On notera, pour l’anecdote, que d’autres albums de la rentrée labellisés «western» font directement écho au président américain, tel Pump, qui vient de paraître aux éditions Anspach et qui narre «l’histoire d’une ascension fulgurante, où opportunisme et manipulation sont les clés du pouvoir. Sans scrupules, Ed Pump sait se rendre indispensable aux uns et éliminer ceux qui se dressent sur sa route. Son irrésistible ascension en rappelle d’autres, plus récentes.» On avait bien compris.
«Le vrai sujet de ce diptyque, c’est la quête du pouvoir, et la manière dont les politiques s’emparent de sujets religieux à des fins purement intéressées.»

◇ ◇ ◇ ◇ ◇ ◇ ◇

Consigne écrite
Dans le document, recopiez le passage situé entre « On notera, pour » et « avait bien compris. », inclus, en substituant « montée » à « ascension ».

Données fournies
◇ ◇ ◇ ◇ ◇ ◇ ◇

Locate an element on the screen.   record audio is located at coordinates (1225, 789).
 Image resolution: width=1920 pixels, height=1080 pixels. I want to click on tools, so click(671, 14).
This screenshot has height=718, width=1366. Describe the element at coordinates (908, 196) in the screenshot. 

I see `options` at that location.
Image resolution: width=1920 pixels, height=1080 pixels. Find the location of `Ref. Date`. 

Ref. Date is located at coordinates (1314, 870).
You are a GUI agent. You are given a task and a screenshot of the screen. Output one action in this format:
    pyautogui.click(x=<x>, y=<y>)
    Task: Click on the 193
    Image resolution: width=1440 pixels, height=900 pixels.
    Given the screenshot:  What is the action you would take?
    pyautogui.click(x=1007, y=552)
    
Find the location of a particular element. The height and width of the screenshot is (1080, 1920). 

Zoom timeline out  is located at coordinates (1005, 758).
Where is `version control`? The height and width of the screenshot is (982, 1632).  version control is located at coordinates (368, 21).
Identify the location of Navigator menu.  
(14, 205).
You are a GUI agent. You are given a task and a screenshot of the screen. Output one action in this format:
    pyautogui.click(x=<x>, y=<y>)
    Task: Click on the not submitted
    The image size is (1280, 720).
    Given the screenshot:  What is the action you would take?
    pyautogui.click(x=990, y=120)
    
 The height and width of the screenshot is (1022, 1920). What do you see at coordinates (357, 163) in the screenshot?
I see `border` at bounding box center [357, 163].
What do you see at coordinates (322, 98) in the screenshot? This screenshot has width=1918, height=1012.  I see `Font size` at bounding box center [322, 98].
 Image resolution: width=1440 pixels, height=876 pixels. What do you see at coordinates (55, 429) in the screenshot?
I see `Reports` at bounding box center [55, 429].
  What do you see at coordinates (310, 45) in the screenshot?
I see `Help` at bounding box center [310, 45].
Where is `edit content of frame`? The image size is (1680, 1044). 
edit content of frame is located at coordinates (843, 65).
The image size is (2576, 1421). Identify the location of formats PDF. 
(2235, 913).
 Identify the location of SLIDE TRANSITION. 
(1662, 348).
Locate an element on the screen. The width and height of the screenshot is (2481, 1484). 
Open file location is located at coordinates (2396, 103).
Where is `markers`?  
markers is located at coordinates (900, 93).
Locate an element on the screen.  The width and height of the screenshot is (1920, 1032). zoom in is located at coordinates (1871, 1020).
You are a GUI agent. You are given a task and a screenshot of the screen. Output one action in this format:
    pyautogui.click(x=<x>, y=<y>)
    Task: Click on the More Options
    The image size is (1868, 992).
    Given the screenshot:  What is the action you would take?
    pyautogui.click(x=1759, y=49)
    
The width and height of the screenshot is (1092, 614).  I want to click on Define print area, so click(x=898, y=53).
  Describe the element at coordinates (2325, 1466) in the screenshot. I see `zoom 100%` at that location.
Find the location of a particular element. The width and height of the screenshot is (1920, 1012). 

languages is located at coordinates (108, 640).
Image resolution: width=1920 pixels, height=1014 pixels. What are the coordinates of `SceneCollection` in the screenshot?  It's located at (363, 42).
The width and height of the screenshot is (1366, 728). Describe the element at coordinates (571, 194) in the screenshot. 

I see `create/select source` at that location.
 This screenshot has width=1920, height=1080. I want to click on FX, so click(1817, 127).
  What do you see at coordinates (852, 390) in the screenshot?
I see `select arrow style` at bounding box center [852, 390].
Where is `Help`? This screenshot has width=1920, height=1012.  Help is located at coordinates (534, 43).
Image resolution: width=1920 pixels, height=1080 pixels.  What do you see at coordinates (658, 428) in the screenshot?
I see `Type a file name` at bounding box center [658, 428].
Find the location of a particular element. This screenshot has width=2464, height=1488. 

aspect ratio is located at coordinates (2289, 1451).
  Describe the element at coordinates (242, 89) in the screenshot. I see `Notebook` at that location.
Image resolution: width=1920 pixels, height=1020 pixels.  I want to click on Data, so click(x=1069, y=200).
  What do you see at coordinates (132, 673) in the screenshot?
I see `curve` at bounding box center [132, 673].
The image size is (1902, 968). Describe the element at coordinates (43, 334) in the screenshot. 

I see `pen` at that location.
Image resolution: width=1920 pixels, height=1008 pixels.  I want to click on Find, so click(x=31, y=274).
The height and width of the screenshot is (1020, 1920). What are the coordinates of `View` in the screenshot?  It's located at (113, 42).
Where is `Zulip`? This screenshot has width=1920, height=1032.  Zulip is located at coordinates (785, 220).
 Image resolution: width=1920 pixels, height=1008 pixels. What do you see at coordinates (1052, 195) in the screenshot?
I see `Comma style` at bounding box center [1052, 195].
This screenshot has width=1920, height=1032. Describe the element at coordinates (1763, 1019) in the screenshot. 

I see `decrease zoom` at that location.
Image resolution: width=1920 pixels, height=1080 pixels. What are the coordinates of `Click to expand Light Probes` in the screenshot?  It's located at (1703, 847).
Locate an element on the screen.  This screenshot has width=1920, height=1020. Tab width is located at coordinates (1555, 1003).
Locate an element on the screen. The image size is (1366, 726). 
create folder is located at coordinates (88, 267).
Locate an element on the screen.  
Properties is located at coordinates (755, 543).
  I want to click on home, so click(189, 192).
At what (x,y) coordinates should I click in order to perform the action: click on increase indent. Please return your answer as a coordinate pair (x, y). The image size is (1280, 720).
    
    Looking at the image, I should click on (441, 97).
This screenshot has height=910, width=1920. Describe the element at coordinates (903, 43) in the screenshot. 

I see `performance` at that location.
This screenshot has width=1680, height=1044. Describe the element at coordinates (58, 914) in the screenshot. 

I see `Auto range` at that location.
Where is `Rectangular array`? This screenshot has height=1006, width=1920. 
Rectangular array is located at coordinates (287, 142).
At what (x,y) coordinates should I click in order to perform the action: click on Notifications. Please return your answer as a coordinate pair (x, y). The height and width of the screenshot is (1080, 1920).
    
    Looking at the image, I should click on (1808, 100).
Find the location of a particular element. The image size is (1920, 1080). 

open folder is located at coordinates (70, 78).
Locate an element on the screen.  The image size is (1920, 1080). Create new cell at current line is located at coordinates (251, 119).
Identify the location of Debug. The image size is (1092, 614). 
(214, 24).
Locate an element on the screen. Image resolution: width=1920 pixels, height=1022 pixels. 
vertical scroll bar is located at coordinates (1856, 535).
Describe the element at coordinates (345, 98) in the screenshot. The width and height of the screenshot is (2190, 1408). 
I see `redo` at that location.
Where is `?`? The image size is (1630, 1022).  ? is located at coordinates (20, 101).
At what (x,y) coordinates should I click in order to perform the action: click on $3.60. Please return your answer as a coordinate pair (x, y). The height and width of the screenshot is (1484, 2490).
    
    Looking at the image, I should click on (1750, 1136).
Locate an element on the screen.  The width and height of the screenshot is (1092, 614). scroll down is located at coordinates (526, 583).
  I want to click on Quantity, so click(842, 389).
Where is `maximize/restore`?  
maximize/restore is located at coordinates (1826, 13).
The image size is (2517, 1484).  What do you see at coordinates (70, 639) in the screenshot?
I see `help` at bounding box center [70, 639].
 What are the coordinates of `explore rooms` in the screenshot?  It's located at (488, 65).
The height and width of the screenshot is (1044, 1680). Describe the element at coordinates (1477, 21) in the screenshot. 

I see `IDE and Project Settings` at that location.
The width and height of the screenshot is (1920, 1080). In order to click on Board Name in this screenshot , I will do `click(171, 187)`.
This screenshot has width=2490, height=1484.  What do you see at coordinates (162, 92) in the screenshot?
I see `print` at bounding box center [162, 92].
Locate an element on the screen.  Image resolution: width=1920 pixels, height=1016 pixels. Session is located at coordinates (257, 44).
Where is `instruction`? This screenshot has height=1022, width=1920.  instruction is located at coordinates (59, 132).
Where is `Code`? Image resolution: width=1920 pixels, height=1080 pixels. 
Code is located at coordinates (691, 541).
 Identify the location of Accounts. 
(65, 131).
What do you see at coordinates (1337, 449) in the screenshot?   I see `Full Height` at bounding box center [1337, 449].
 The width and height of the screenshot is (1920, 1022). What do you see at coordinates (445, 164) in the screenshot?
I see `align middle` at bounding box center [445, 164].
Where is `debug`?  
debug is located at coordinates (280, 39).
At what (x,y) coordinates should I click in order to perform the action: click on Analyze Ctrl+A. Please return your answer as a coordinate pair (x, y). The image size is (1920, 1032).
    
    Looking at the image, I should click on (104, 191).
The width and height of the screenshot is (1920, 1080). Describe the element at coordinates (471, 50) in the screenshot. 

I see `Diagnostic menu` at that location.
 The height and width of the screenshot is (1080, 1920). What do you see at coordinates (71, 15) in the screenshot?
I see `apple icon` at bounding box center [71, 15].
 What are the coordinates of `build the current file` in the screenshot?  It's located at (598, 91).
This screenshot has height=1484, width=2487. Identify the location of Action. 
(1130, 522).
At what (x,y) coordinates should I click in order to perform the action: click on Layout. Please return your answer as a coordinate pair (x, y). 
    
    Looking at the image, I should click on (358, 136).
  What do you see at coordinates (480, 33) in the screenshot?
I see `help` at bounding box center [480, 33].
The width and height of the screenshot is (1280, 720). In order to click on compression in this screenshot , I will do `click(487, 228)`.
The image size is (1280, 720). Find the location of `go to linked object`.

◇ ◇ ◇ ◇ ◇ ◇ ◇

Résultat obtenu
On notera, pour l’anecdote, que d’autres albums de la rentrée labellisés «western» font directement écho au président américain, tel Pump, qui vient de paraître aux éditions Anspach et qui narre «l’histoire d’une montée fulgurante, où opportunisme et manipulation sont les clés du pouvoir. Sans scrupules, Ed Pump sait se rendre indispensable aux uns et éliminer ceux qui se dressent sur sa route. Son irrésistible montée en rappelle d’autres, plus récentes.» On avait bien compris.